La balance indique 41 kg. Pour arriver aux 40 kg permis, Freddy retire un poulet de son colis: « Et voilà! » Pour envoyer de quoi nourrir La Paz, coupée des régions agricoles par des partisans d’Evo Morales, ils sont des centaines à se presser à l’aéroport de Santa Cruz, grenier de la Bolivie.
A l’aéroport de la deuxième ville du pays, la file d’attente pour atteindre le comptoir d’envoi des colis s’allonge pour arriver jusque sur le trottoir. Et sur le bitume, le soleil impitoyable du printemps austral fait grimper le thermomètre à près de 40 degrés. Pas de quoi agacer Ninoska Ramirez. Sur son chariot, deux boîtes en polystyrène « pour la fraîcheur » dans lesquelles elle a mis 5 kilos de viande.
Elle compte sur l’un des quinze vols commerciaux qui relient Santa Cruz, le moteur économique de la Bolivie, à La Paz, la capitale administrative.
Les familles s’organisent pour l’envoie de nourriture
« Ma famille à La Paz me dit qu’il n’y a plus de viande et, quand il y en a, elle est très chère », explique Ninoska Ramirez. « S’ils se serrent la ceinture, avec 5 kg ils pourront tenir une semaine ».
« Ouh là! », s’exclame Freddy qui a, lui, déjà atteint le comptoir. « C’est 7 bolivianos (environ 1 dollar) par kilo » à envoyer, avance-t-il. Il en aura donc pour 280 bolivianos (40 dollars) pour envoyer ses 40 kilos de poulet.
A 500 mètres de là, devant le hangar du fret, Felipe Loayza fait le pied de grue pour déposer des colis destinés à ses proches. « C’est de la viande et des légumes, ça suffit pour trois jours », dit-il pendant que les avions-cargo se succèdent sur le tarmac.
A une heure d’avion plus à l’ouest, sur l’altiplano andin, les 1,7 million d’habitants de La Paz et de sa jumelle El Alto souffrent depuis un peu plus d’une semaine des effets du blocage des routes qui rejoignent le cœur agricole de la Bolivie, dont Santa Cruz est la capitale officieuse.

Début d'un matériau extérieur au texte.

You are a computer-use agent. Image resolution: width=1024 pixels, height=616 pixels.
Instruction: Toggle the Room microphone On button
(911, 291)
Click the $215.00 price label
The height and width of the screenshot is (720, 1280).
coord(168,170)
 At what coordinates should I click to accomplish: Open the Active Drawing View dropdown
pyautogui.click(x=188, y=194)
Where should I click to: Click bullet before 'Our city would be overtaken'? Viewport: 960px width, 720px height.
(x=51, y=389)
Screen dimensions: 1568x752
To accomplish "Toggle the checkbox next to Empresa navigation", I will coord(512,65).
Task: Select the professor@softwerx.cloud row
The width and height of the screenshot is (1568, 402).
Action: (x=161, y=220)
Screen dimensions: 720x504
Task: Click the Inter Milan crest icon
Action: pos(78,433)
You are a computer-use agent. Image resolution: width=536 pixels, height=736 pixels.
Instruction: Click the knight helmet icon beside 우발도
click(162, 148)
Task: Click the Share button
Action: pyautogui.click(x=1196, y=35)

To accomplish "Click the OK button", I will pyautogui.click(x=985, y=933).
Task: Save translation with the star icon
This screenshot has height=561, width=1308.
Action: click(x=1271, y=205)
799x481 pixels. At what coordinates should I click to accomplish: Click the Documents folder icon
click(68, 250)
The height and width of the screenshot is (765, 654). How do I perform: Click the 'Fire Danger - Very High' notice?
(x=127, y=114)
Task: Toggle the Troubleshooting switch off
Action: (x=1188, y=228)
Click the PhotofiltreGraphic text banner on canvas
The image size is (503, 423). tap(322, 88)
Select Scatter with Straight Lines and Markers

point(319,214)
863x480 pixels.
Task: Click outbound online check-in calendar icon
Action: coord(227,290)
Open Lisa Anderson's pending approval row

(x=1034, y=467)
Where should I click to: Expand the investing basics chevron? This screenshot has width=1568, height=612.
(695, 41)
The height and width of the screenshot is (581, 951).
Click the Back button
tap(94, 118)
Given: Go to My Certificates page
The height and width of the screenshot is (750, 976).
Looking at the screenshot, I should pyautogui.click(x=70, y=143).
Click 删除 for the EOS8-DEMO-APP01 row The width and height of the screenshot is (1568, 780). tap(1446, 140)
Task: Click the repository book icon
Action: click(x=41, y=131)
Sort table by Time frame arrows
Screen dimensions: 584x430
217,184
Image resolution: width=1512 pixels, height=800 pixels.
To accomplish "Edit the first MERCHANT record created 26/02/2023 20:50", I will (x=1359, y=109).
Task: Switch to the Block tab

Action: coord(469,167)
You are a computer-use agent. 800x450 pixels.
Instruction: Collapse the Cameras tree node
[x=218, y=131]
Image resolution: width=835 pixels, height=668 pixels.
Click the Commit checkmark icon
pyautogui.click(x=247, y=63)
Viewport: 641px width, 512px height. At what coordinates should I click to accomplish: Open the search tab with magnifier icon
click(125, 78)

Les produits alimentaires se raréfient
A La Paz, le poulet se raréfie, tout comme la viande de bœuf et les produits laitiers. Autant de denrées qu’envoient d’ordinaire par route les éleveurs de Santa Cruz, département qui produit plus de 70% des aliments consommés en Bolivie. Le blocage d’une raffinerie près de La Paz a également causé une pénurie d’essence.
Pour tenter de soulager la capitale, le gouvernement de la présidente par intérim Jeanine Añez a annoncé la semaine dernière l’envoi de plusieurs tonnes de denrées à La Paz.
Et la Chambre agricole orientale, qui couvre le département de Santa Cruz, dit « tenter de limiter les dommages causés par les blocages » en envoyant entre 270 et 300 tonnes de nourriture chaque jour par les airs à La Paz.
Les partisans d’Evo Morales qui bloquent les routes exigent le départ de Mme Añez, qui a pris les rênes de la Bolivie il y a dix jours. Selon eux, Evo Morales a été victime d’un « coup d’Etat » et ils reprochent au gouvernement intérimaire son recours à la force pour « réprimer » leurs manifestations.
Depuis la présidentielle du 20 octobre, 32 personnes sont mortes dans des violences.
Blocages autour de La Paz
De son côté, le gouvernement accuse Evo Morales, désormais en exil au Mexique, de « sédition et de terrorisme », pour avoir incité ses partisans à mettre en place les blocages autour de La Paz. Le ministre de l’Intérieur Arturo Murillo a dit vendredi avoir porté plainte contre Evo Morales.
Santa Cruz a toujours regardé vers La Paz avec méfiance, voire défiance. Et lorsqu’Evo Morales a revendiqué la victoire dès le premier tour à l’élection du 20 octobre, la ville a été l’épicentre de la protestation qui l’a mené à démissionner trois semaines plus tard.
Sur les implications politiques des blocages, Felipe Loayza, qui envoie viande et légumes à sa famille à La Paz, ne dit mot. Il se veut optimiste. « Je pense que la situation va commencer se normaliser » sur les routes, avance-t-il.
Vendredi, le gouvernement provisoire a assuré qu’un « dialogue » aurait lieu samedi après-midi avec les différentes factions qui le contestent pour « pacifier le pays ».